[Records from a data source]
******

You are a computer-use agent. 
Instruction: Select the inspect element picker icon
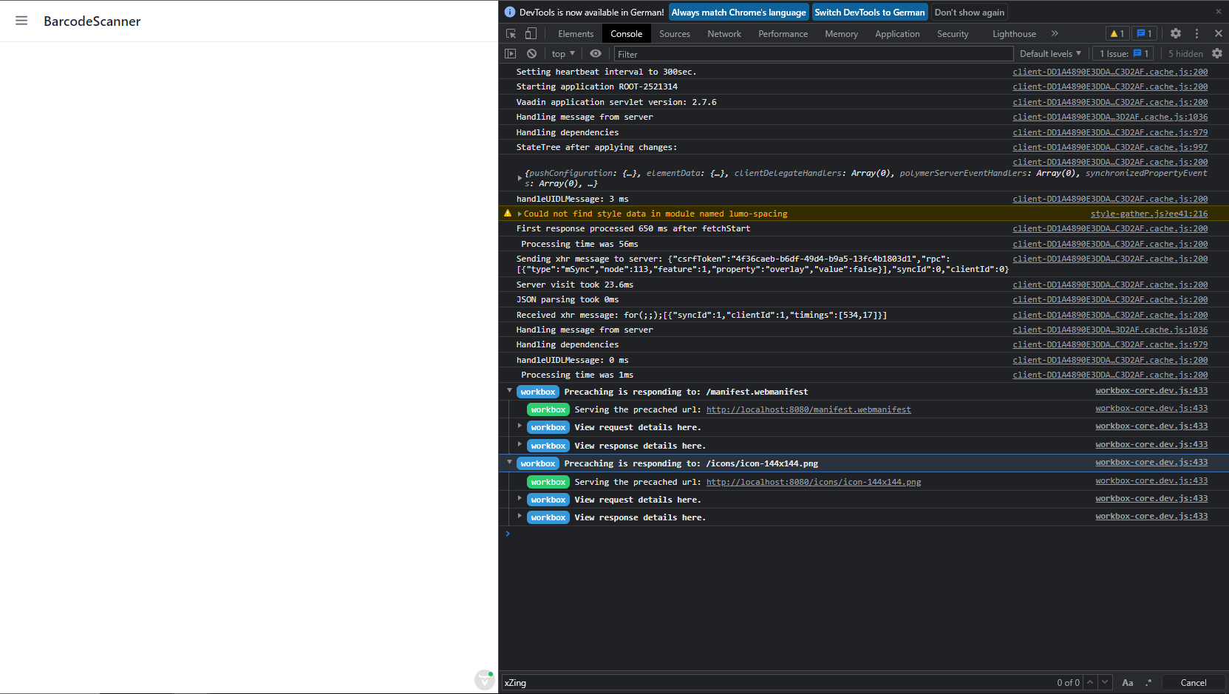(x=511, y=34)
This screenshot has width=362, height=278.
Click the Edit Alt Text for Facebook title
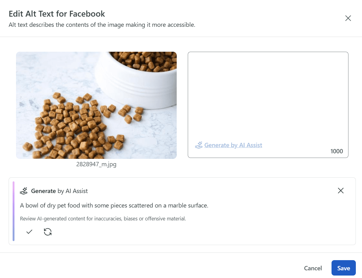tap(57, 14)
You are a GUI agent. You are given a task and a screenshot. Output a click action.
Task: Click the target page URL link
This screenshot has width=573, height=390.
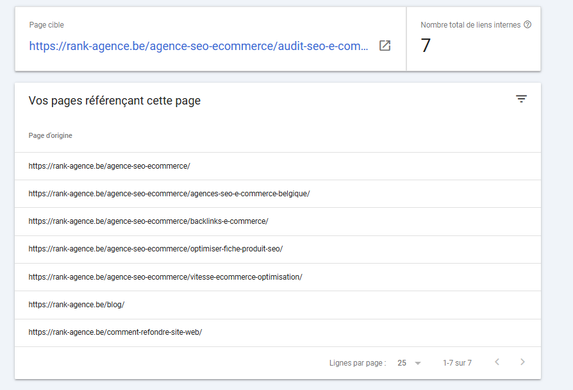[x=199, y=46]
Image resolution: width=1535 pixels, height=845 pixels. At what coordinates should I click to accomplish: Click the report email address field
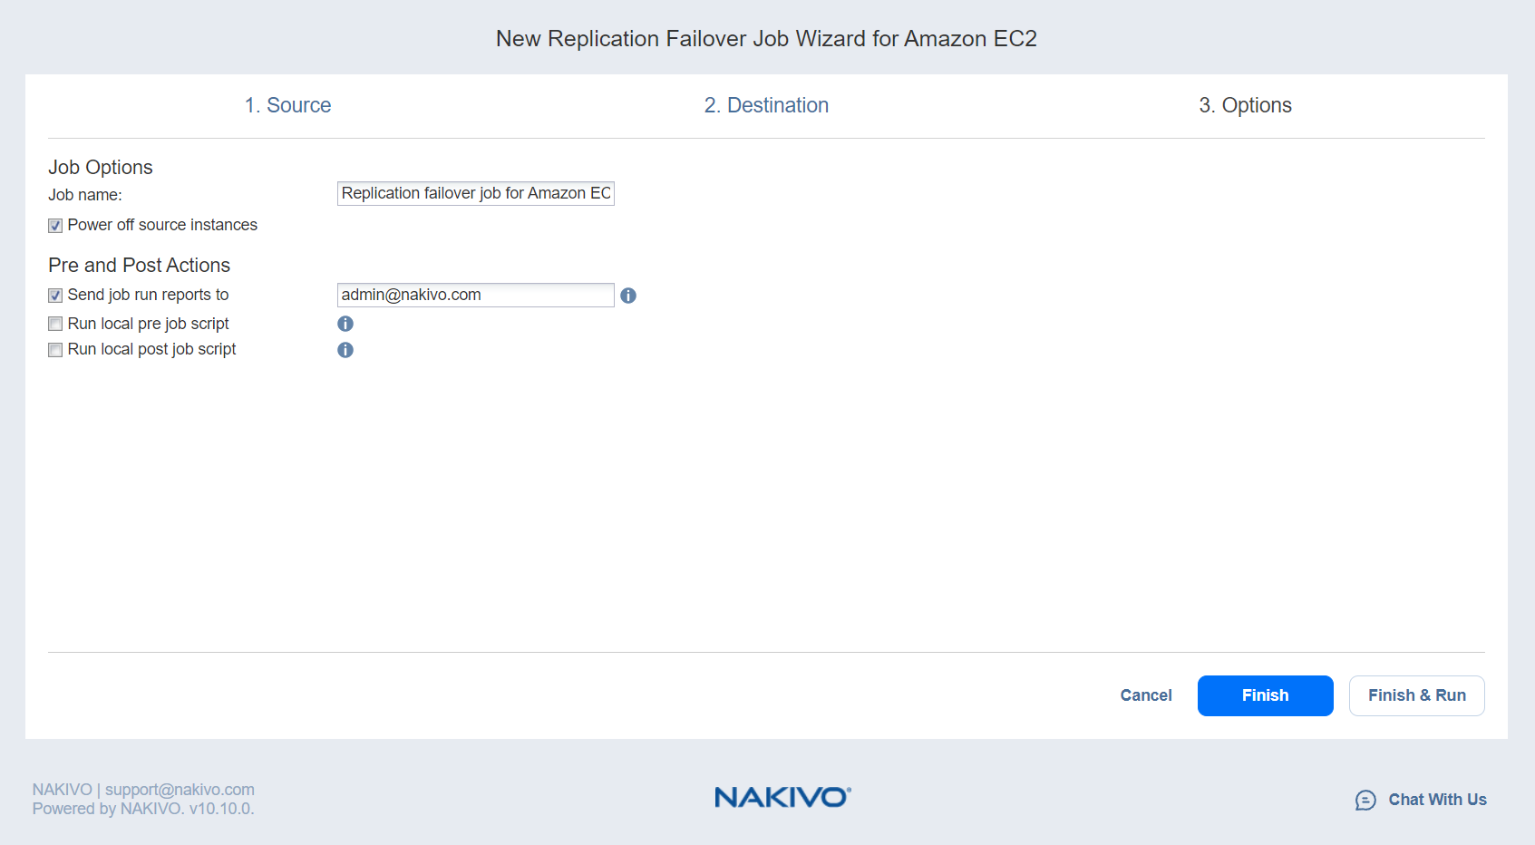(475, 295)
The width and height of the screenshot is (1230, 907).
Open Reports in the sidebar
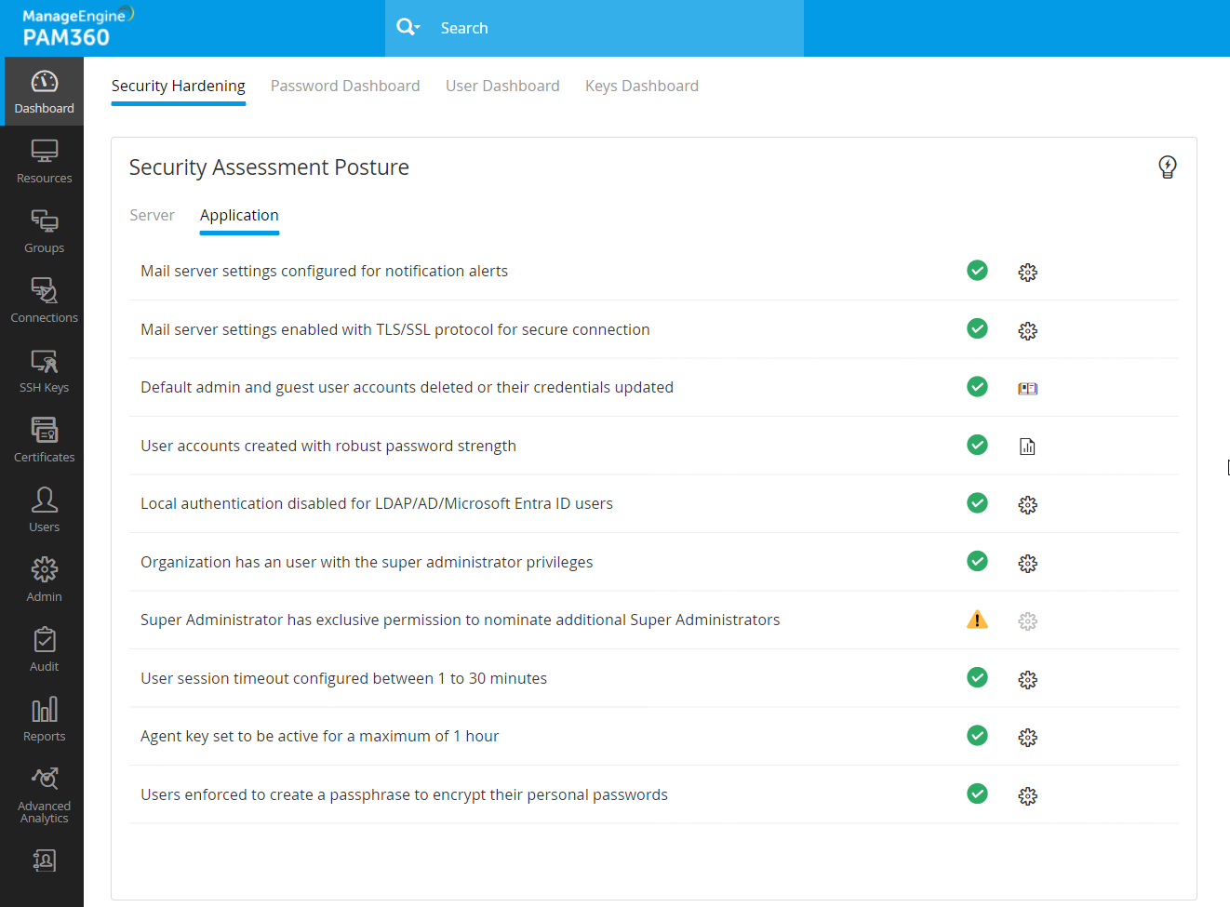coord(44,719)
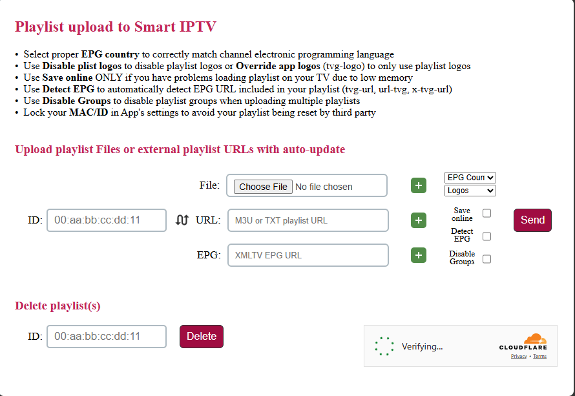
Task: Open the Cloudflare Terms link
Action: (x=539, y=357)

******

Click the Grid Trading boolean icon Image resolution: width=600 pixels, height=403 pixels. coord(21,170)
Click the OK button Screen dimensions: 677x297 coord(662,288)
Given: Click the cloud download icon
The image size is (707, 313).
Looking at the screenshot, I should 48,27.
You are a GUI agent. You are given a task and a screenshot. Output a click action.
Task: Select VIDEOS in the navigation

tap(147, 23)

******

> YOUR TASK: Duplicate the data above from the line with "Click the OK" to the line with "tap(147, 23)", including both of those lines.

> RESULT FOR THIS EXERCISE:
Click the OK button Screen dimensions: 677x297 coord(662,288)
Given: Click the cloud download icon
The image size is (707, 313).
Looking at the screenshot, I should 48,27.
You are a GUI agent. You are given a task and a screenshot. Output a click action.
Task: Select VIDEOS in the navigation

tap(147, 23)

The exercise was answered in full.